The task: The answer must consist of each line of the records below that contains the string "width".

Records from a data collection
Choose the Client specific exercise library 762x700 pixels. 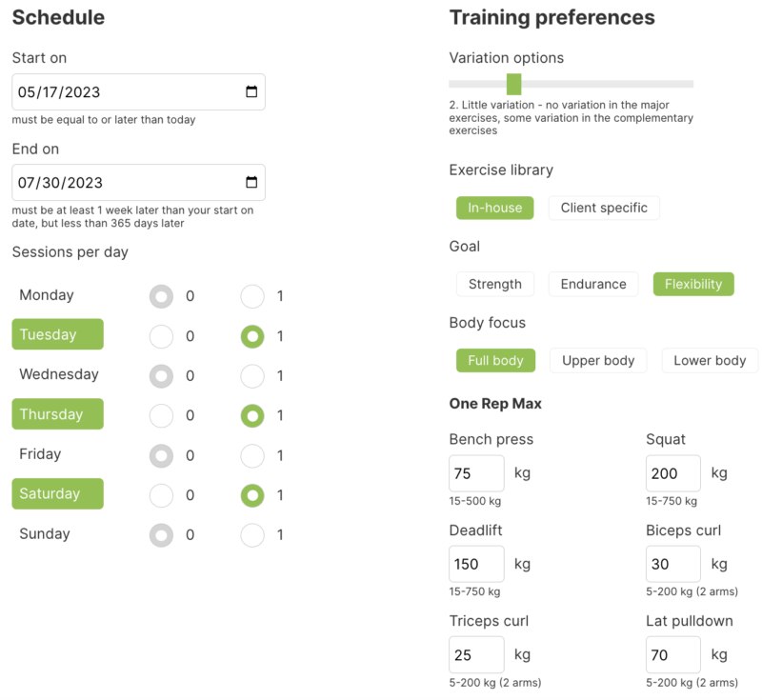604,208
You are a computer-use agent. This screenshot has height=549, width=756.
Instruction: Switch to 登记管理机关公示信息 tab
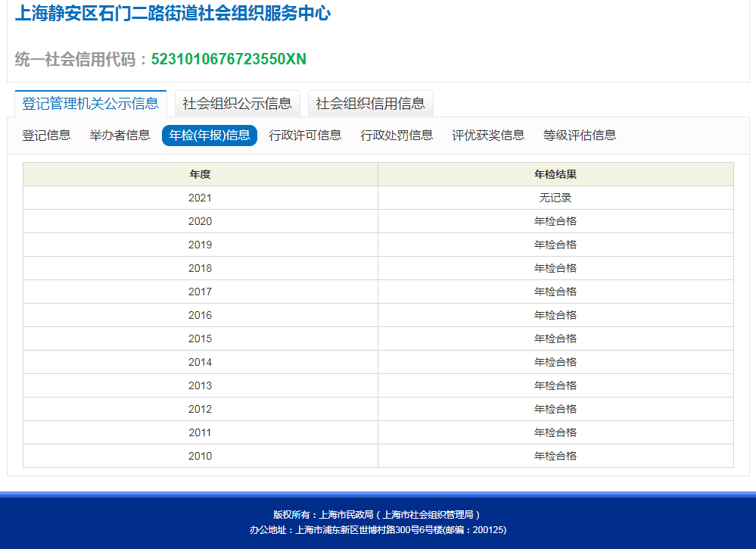click(x=90, y=104)
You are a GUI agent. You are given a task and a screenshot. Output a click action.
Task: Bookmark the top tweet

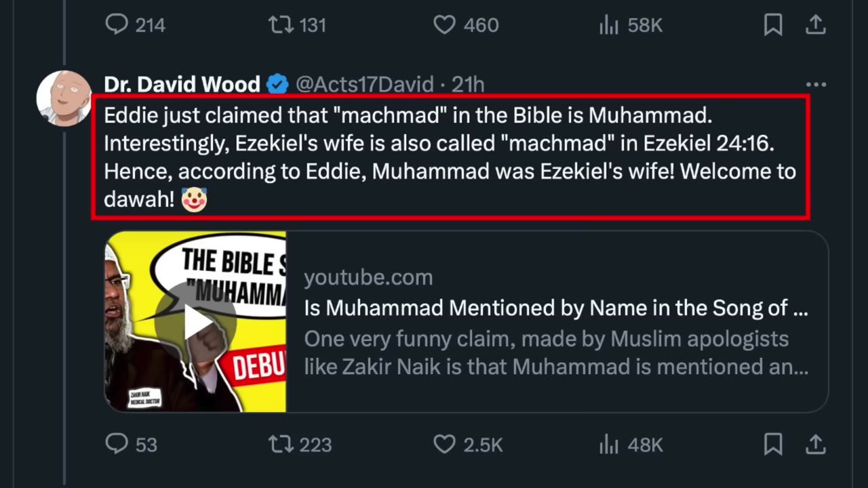(773, 25)
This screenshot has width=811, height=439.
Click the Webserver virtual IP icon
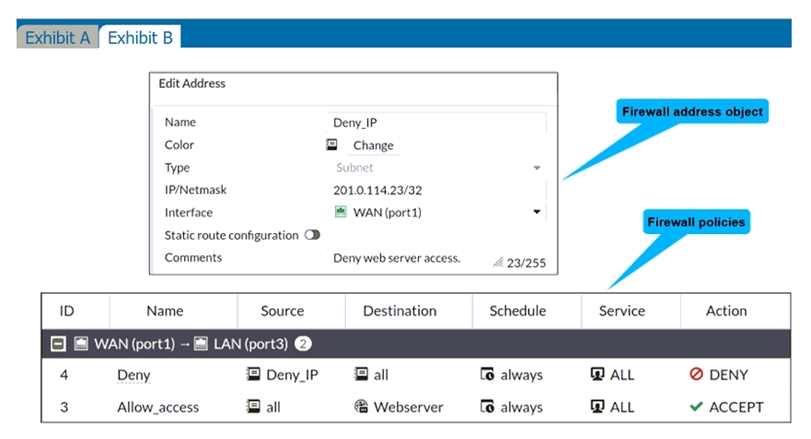point(361,406)
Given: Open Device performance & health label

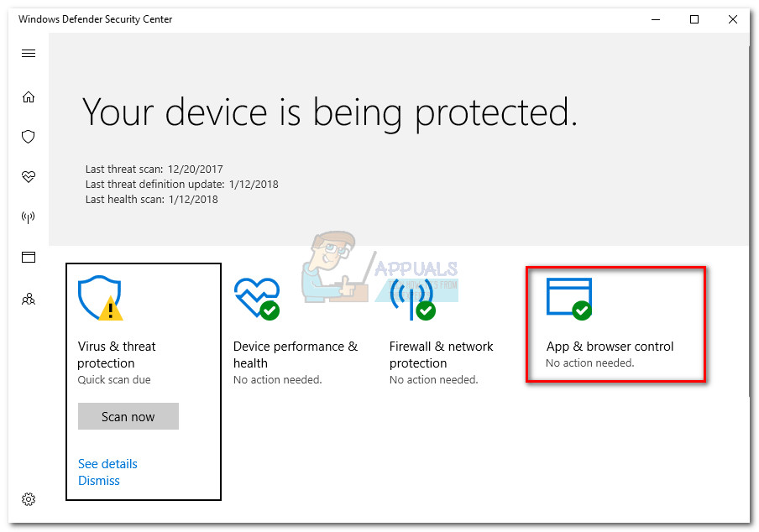Looking at the screenshot, I should click(x=295, y=355).
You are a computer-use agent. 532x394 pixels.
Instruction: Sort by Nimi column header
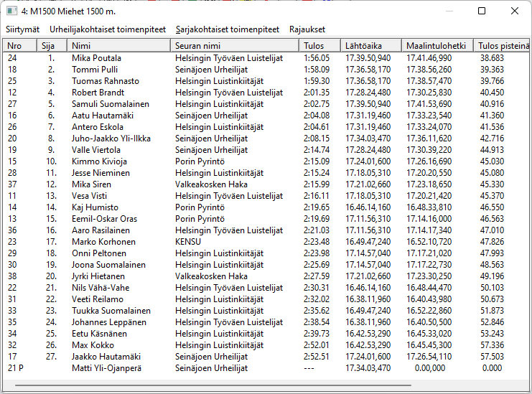click(x=118, y=46)
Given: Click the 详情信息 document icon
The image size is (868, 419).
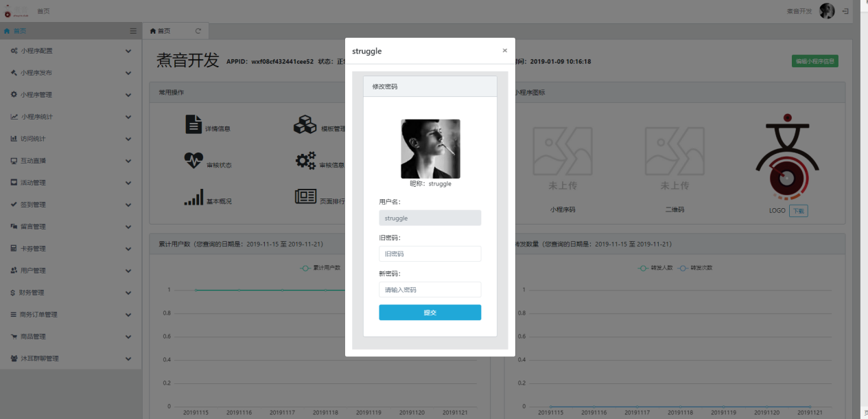Looking at the screenshot, I should (193, 124).
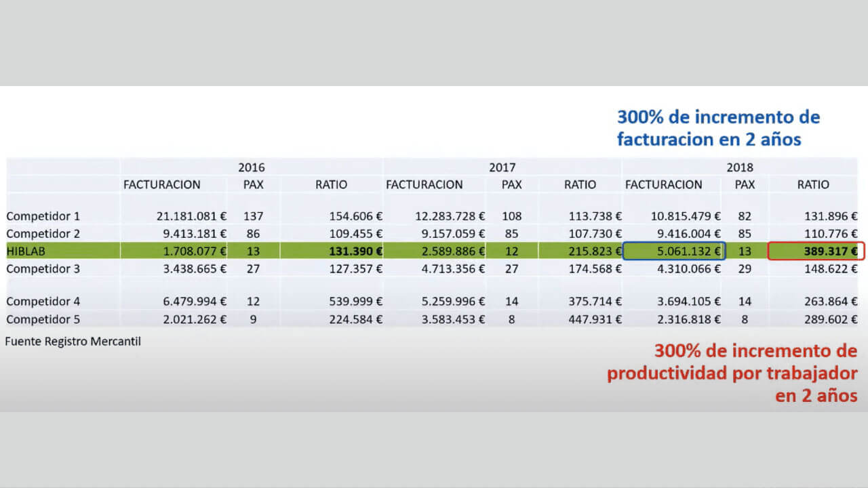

Exercise solution:
You are a computer-use agent. This screenshot has height=549, width=756.
This screenshot has width=811, height=439.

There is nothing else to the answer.